---- PROVIDED DATA
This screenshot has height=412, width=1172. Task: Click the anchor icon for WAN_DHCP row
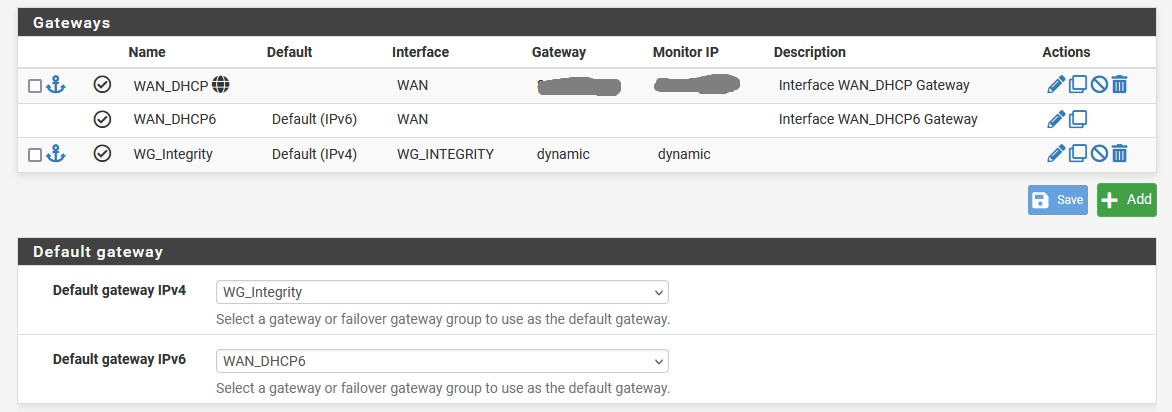[56, 85]
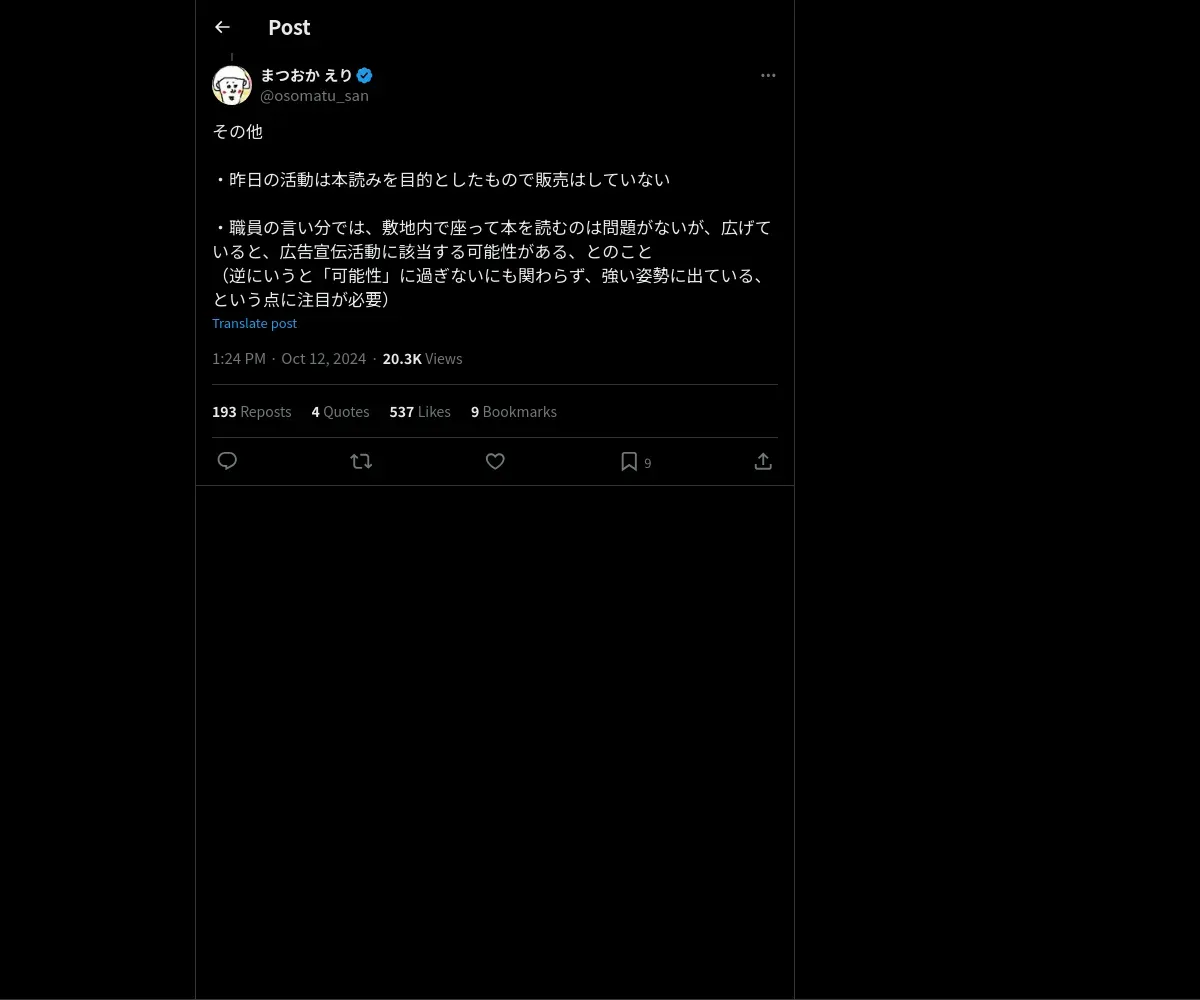Like the post with the heart icon
The height and width of the screenshot is (1000, 1200).
click(495, 461)
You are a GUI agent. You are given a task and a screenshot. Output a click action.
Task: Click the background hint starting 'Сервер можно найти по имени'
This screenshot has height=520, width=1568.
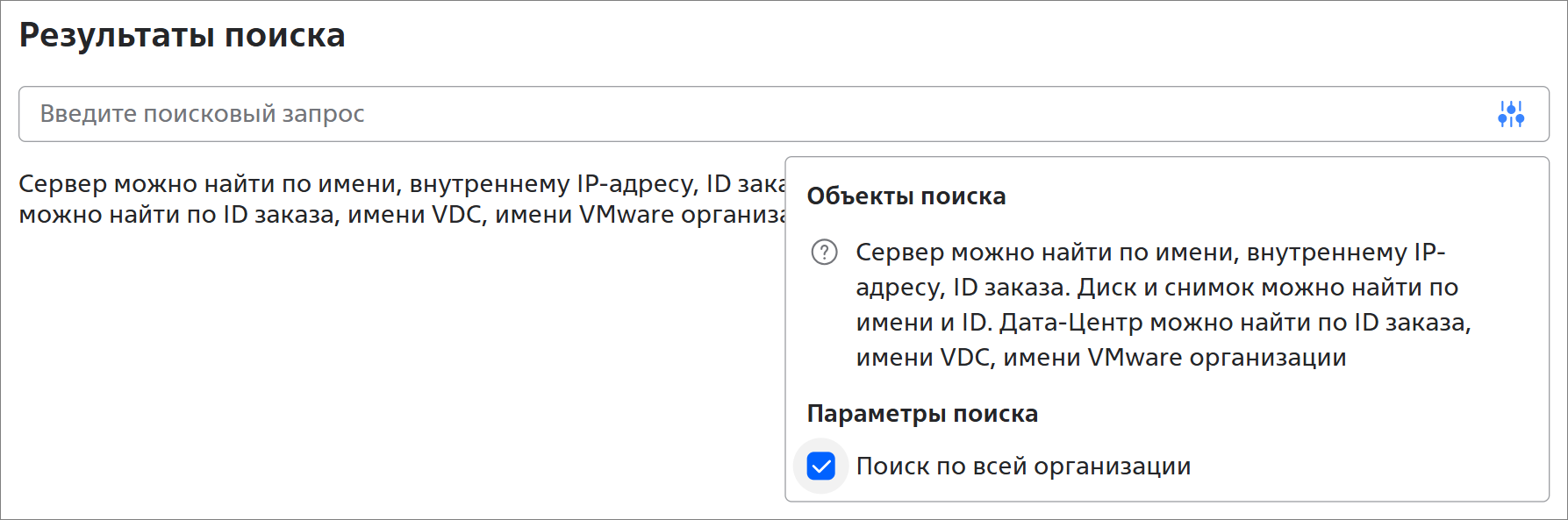point(403,184)
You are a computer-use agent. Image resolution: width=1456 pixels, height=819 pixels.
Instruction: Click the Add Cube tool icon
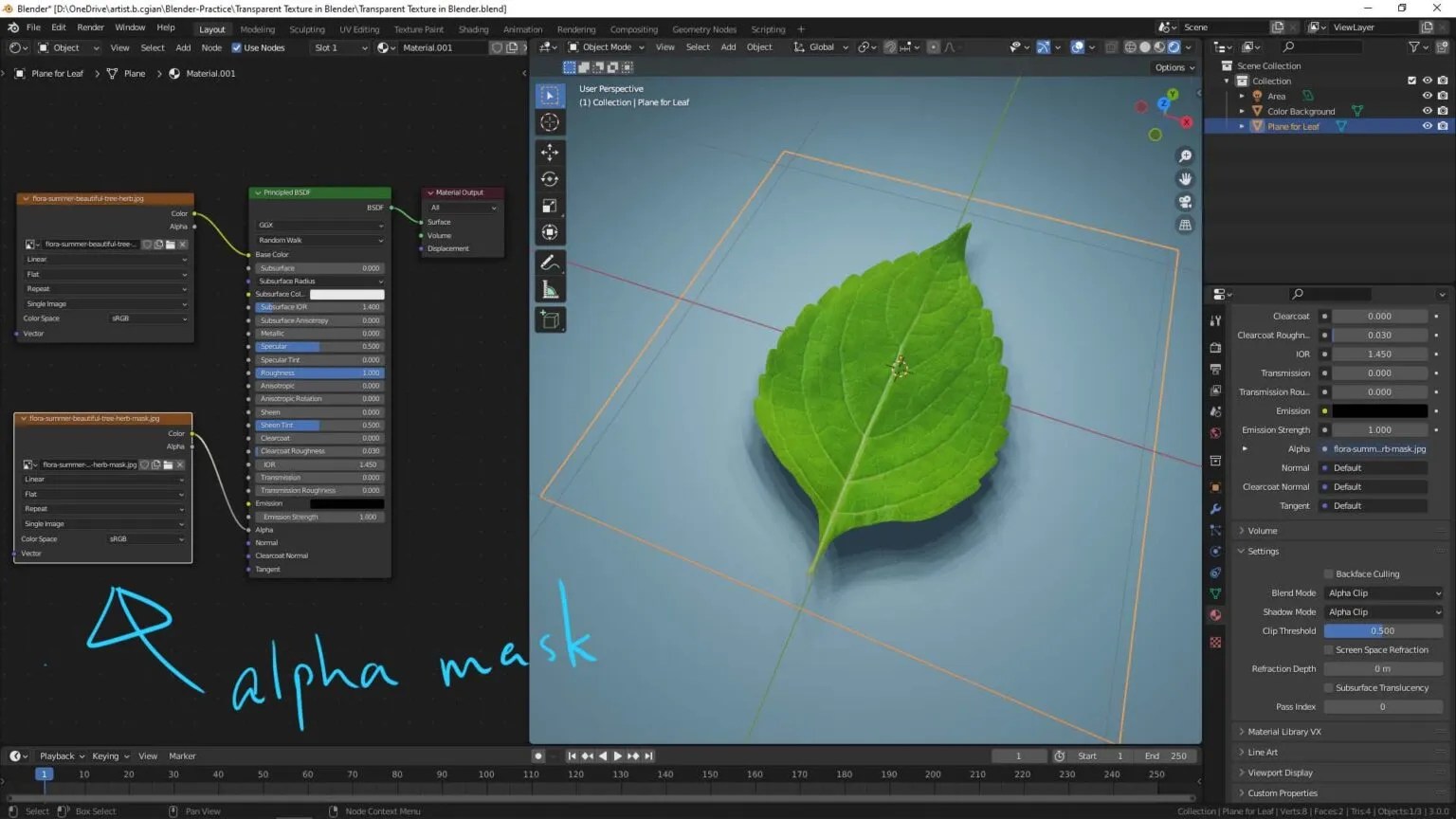tap(550, 320)
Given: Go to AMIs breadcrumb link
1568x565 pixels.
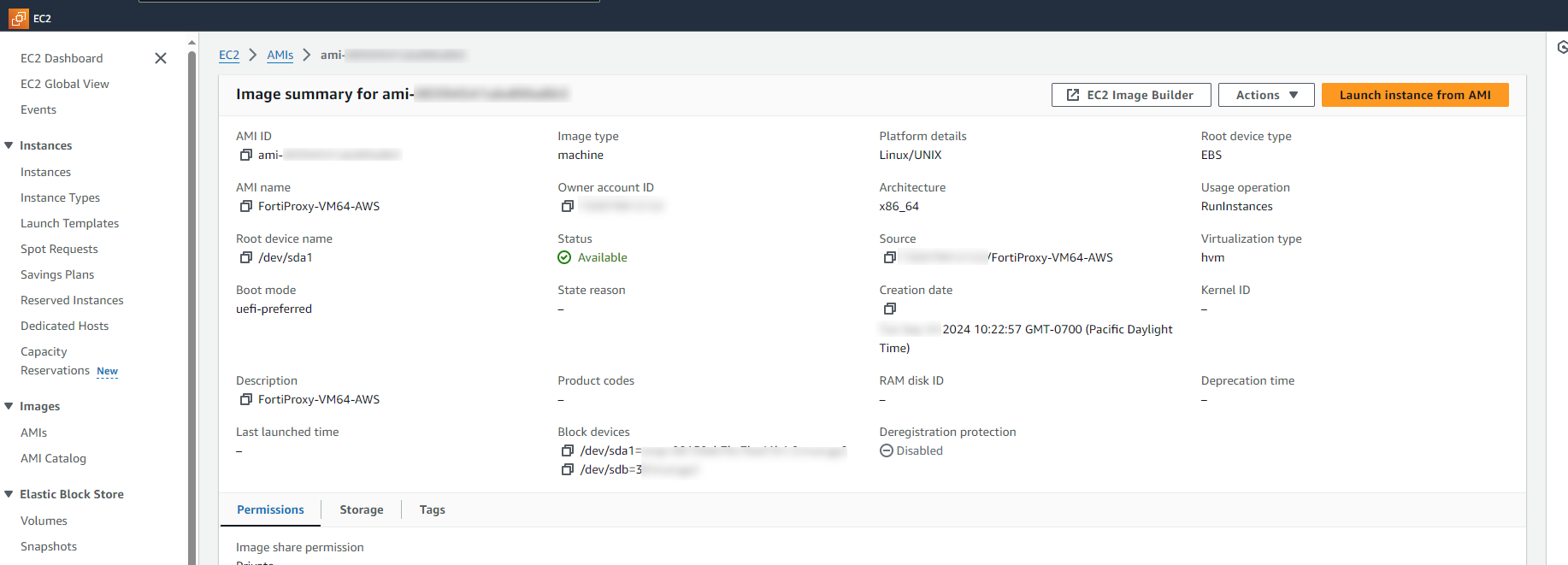Looking at the screenshot, I should (280, 55).
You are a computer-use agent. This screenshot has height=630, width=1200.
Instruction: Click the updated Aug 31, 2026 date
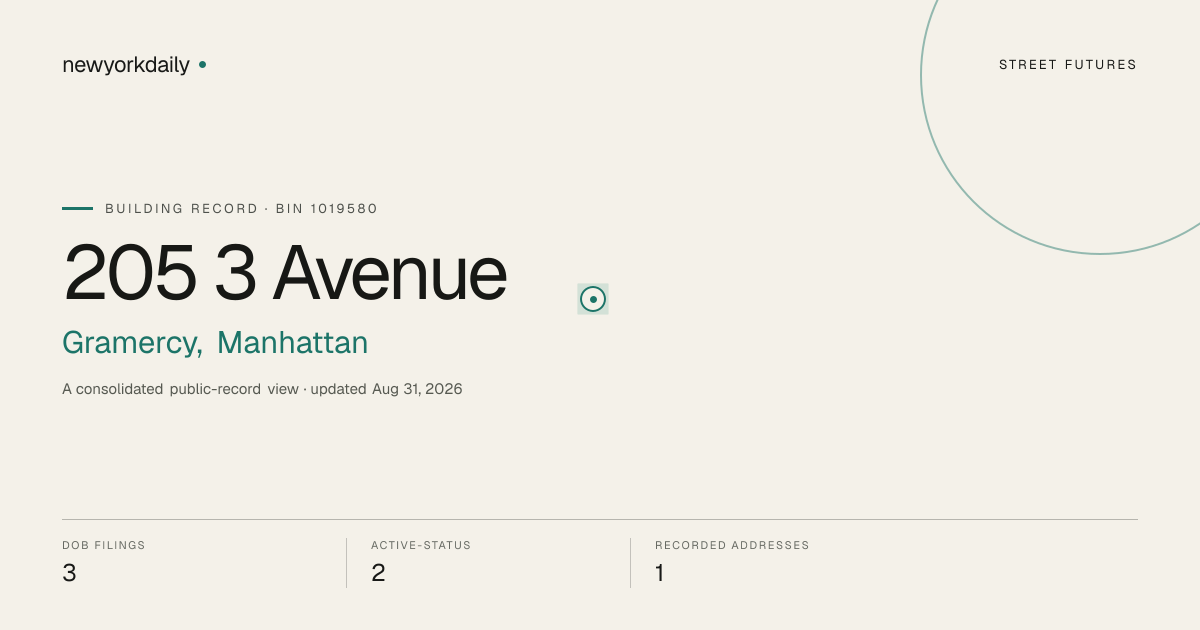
--------
§ DIRECTIONS FOR THIS TASK
Return all the records above exactly, pictures omitted.

§ PROBLEM SOLUTION
This screenshot has height=412, width=1172. Task: Click the anchor icon for WAN_DHCP row
[56, 85]
Like the post with the heart icon
The height and width of the screenshot is (1000, 1200).
click(495, 461)
You are a GUI agent. You are given a task and a screenshot. Output a click action.
Task: Click the background hint starting 'Сервер можно найти по имени'
This screenshot has height=520, width=1568.
point(403,184)
You are a computer-use agent. Image resolution: width=1456 pixels, height=819 pixels.
Instruction: Click the Add Cube tool icon
tap(550, 320)
Given: Go to AMIs breadcrumb link
1568x565 pixels.
Looking at the screenshot, I should (280, 55).
You are a computer-use agent. This screenshot has height=630, width=1200.
Instruction: Click the updated Aug 31, 2026 date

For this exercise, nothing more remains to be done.